Former member of the Legislative Assembly (MLA) Nalin Kotadiya has been declared a proclaimed offender in a Bitcoin extortion case amounting to $1.3 million by an Indian Court.

Under Section 82 of the Code of Criminal Procedure with reference to an application filed by the Criminal Investigation Department (CID), Judge PG Tamakuwala declared Kotadiya a proclaimed offender. Even after the issue of the warrant, Kotadiya remained untraceable. CID re-initiated the proceedings again asking the court to declare him a proclaimed offender.

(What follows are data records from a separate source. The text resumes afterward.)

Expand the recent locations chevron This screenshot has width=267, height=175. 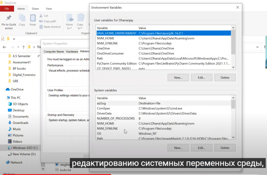coord(18,47)
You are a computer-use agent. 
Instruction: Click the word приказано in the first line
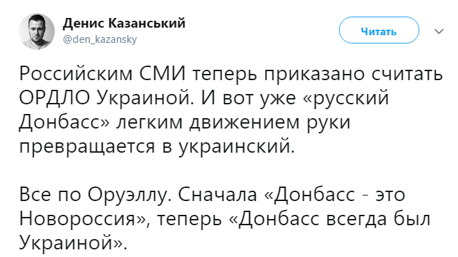315,74
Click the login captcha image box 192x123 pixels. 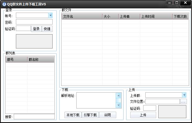(x=34, y=41)

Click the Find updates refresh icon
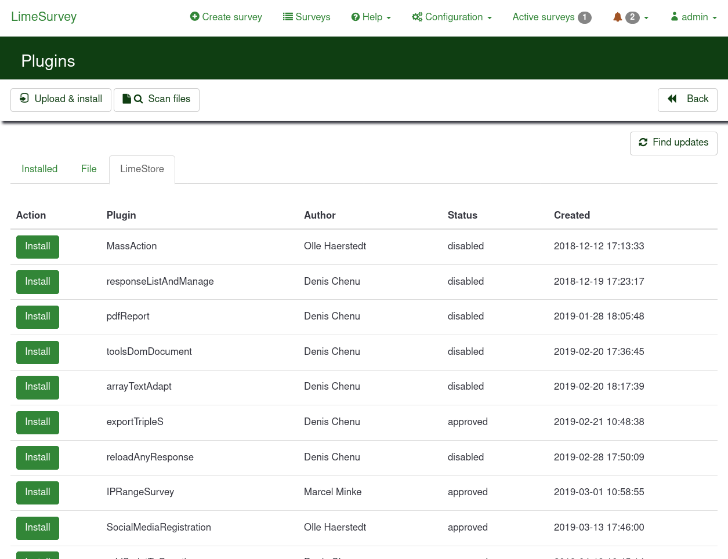643,142
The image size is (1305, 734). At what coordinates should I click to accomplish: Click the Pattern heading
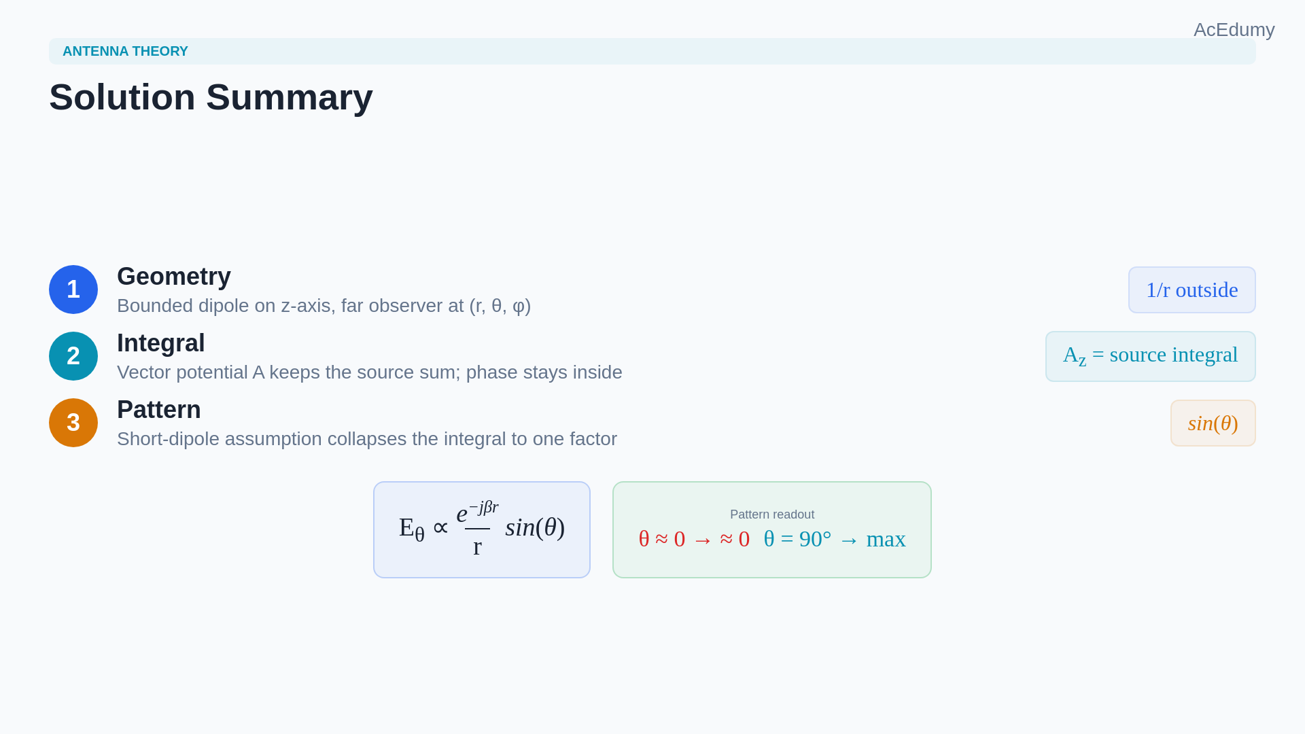(x=159, y=410)
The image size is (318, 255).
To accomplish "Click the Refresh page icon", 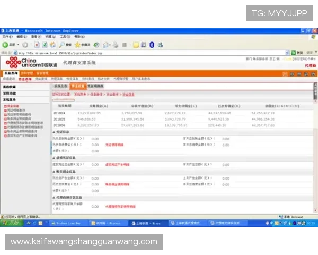I will click(45, 45).
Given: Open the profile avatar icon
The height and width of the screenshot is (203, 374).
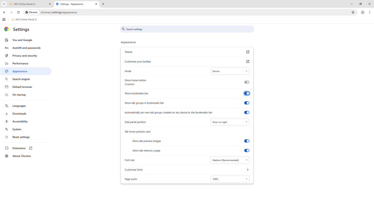Looking at the screenshot, I should [363, 12].
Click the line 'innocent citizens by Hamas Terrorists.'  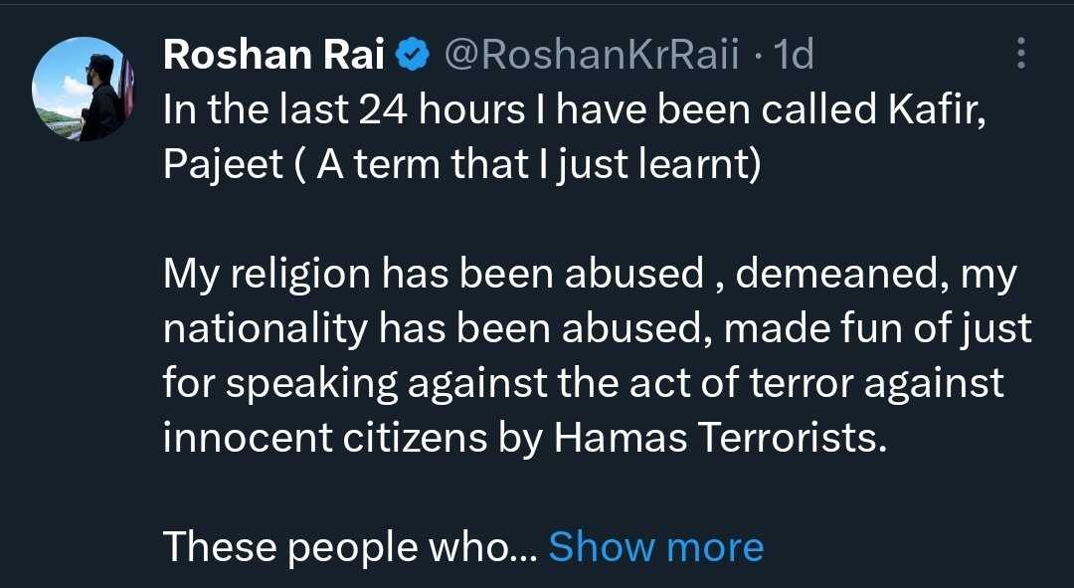[523, 437]
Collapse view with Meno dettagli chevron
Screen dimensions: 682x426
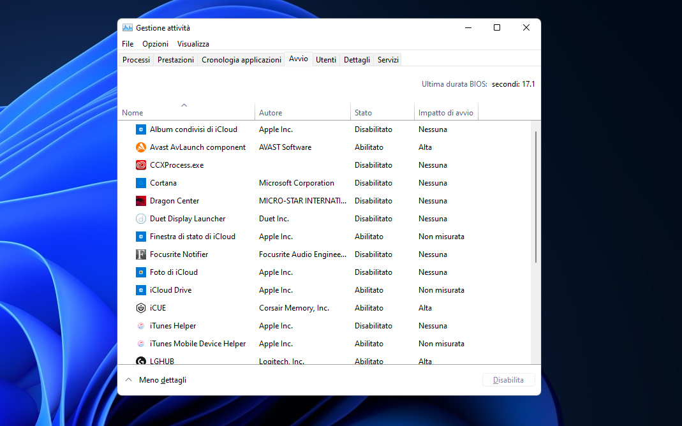128,380
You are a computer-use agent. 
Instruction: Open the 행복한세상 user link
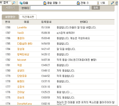pyautogui.click(x=23, y=54)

In India, a proclaimed offender proceeding is a procedure of the court, by which the court announces the individual as a wrongdoer and compels police to apprehend the individual named in the procedure. The passport of the wrongdoer is also confiscated so that they may not flee the country. The ruling ordered Kotadiya to appear before the court within 30 days.

The complaint in the case was filled by an Indian businessman Sailesh Bhatt, he said that he was kidnapped by policemen in February along with his business partner Kirit Paladia and was kept in a farmhouse and extorted BTC worth approximately $1.3 million owned by Paladia. Bhatt said that Nalin Kotadiya was involved in this and he put him under pressure for paying the ransom. The policemen involved in this case were subsequently arrested.

Kotadiya is a former MLA of the ruling BJP from Dhari in the Amreli district. He is also a leader of the Patidar caste.

Earlier this month, a report published by a cybersecurity company Carbon Black stated that roughly $1.1 billion worth of cryptocurrency has been stolen in the first half of the current year. It is estimated that there are 12,000 marketplaces and 34,000 offerings associated with crypto theft that hackers can take advantage of.

Former U.S. Federal Prosecutor Mary Beth Buchanan said in the Money20/20 Europe conference on June 4, that a lot more crimes have been committed with fiat currencies than crypto. Buchanan also stressed that there are now many commercially available tools that law enforcement can leverage to trace how currency has moved on a blockchain.